In court Google successfully argued that this was actually a copyright case, and US copyright law specifically prevents people from pursuing breach of contract claims when the alleged breach relates to allegations of copyright infringement. Instead the plaintiff is obliged to sue for the infringement.

However, of course, it can only do so if it’s the copyright owner. Which meant the Genius case was dead. The lyrics site then tried to get that initial judgement – regarding the impact of US copyright law on breach of contract disputes – overturned in the Second Circuit Appeals Court. But without success.

Hence why the case has ended up before the US Supreme Court. In a filing back in August, Genius set out its case as follows: “Like countless internet businesses, Genius – an online platform for transcribing and annotating song lyrics – insists that visitors agree to its contractual terms as a condition for availing themselves of the benefit of its services”.

“These terms include the promise not to reproduce the contents of Genius’s platform”, it went on. “Google contractually bound itself to those terms, but, in blatant breach of that contract, Google stole Genius’s labours for its own competing commercial purposes”.

The Second Circuit Appeals Court, it then noted, “held that the Copyright Act preempts Genius’s breach-of-contract claim, under a provision that applies only to claims that are ‘equivalent to … exclusive rights within the general scope of copyright’. [However] at least five circuits disagree with this ruling and only one other circuit agrees”.

To that end, it asked the Supreme Court to answer this question: “Does the Copyright Act’s preemption clause allow a business to invoke traditional state-law contract remedies to enforce a promise not to copy and use its content?”
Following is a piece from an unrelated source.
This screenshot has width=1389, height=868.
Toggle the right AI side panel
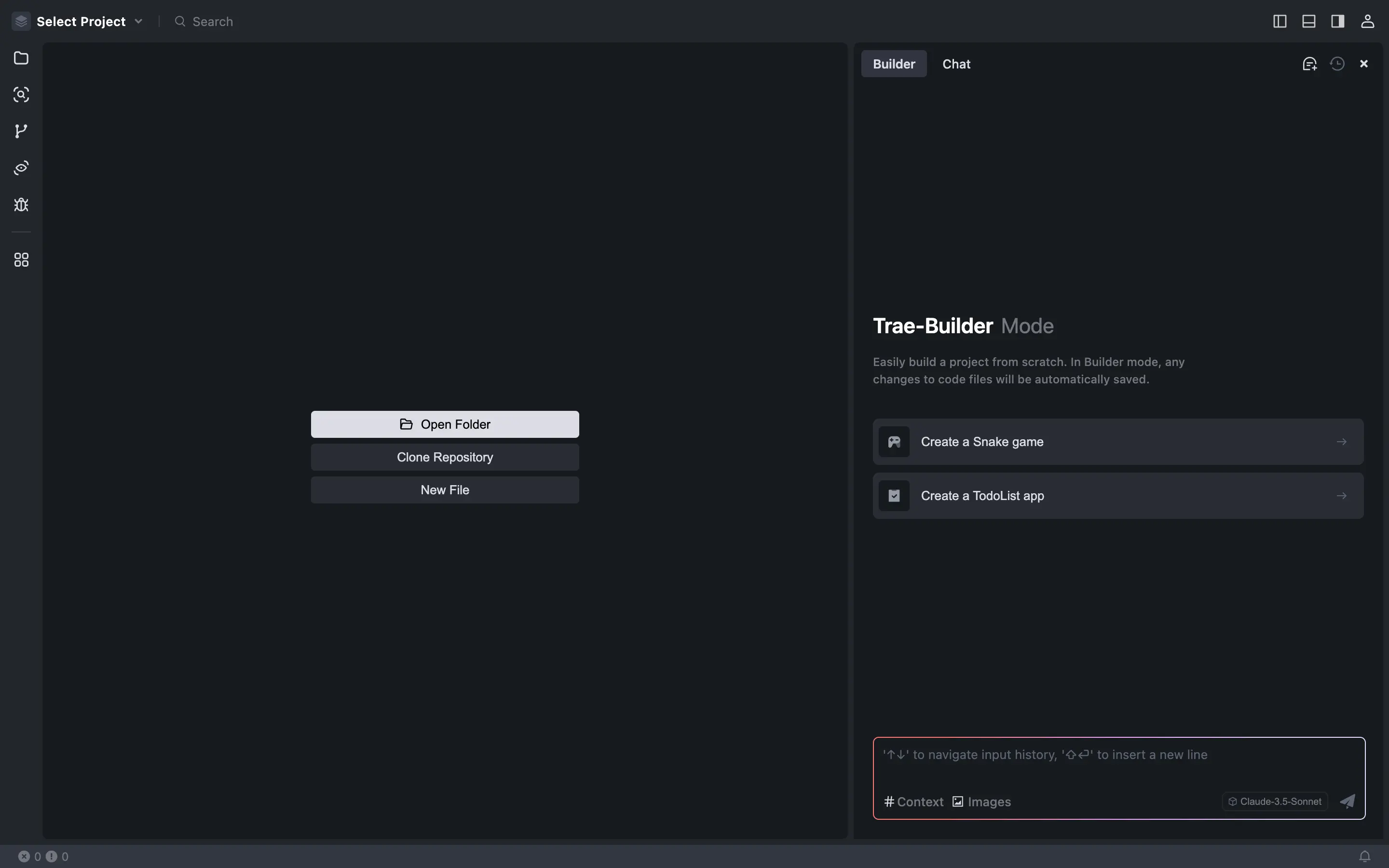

Responding last month, Google stated: “Section 301 of the Copyright Act preempts common law claims that, inter alia, are ‘equivalent to any of the exclusive rights within the general scope of copyright’”.

“Although Genius does not own copyrights in the lyrics [it publishes]”, Google went on, “it sought to arrogate to itself copyright-equivalent rights by inserting into its ‘terms of service’ language that purports to prohibit any website visitor from ever copying, reproducing or displaying the lyrics on its website”.

“Invoking those terms of service”, it continued, “Genius asserted contract claims against respondents Google and LyricFind for allegedly copying and displaying lyrics from Genius’s website – even though Google and LyricFind hold licences from the actual copyright holders to reproduce and display those same lyrics”.

Therefore, Google said, the real question for the Supreme Court to answer is “whether the Second Circuit correctly held that, based on the particular allegations here, Genius’s contract claims were equivalent to copyright infringement claims and therefore preempted under section 301’s express preemption clause”.

Of course, it’s by no means a given that the Supreme Court will answer either Genius or Google’s question, given the highest court only actually considers a small minority of the cases filed with it. And Google’s real aim is to have the Supreme Court judges decline to consider its Genius dispute, which would result in the Second Circuit’s judgement standing.

However, the Supreme Court seeking input from the US government might suggest that it’s more likely to take the case. Although it’s not that unusual for the court to ask the Solicitor General for her views in relation to possible cases, and whether or not Genius gets its case considered may well depend on how she now responds.